I like to serve my Thanksgiving dinner buffet style on my kitchen island.  This way, the dinner table is not over crowded with food and people passing dishes back and forth.  It seems more intimate this way and we are able to enjoy each other's conversation over the candle light from the centerpieces.

So after 8 hours, this....

turned into this.

Considering this serves 12 for Thanksgiving dinner *plus left-overs*, the family of seven that we donated this food to should be able to eat wonderful homemade food for a few days at the very least.


  1. wow that s really a nice thought and the dinner look fantastic. I love your blog :)

  2. I found you via Bake@350.
    What a wonderful post! I think I will try your mashed sweet potatoes recipe. It looks so different and yummy!
    I can't wait to look through some older posts and read the upcoming ones.
    Keep up the great work -- very enjoyable and informative!

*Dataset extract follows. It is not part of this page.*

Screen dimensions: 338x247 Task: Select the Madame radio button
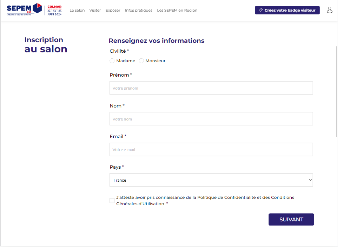[112, 61]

  3. Your table looks gorgeous and very nice with all your donations! Your site is great ~ thanks for stopping by mine!

  4. Hi we are the family that got to enjoy that wonderful meal. Thank you we loved it and Im using a couple of the recipes myself this year.... Per my daughter's request..LOL Thanks again and HAPPY THANKSGIVING to you and yours!.....

  5. Love the leaves around your pie - nice touch! Enjoyed stopping by your blog :)

  6. Hi

    What size turkey did you use.

  7. I'm sorry, I don't recall the size, but it wasn't an unusual size. Probably 14-16 pounds...

  8. What a great way to give back. I love it that you went all out just like you would have for your family. That's awesome! Thanks for linking up.:) Adding you to my blogroll. :)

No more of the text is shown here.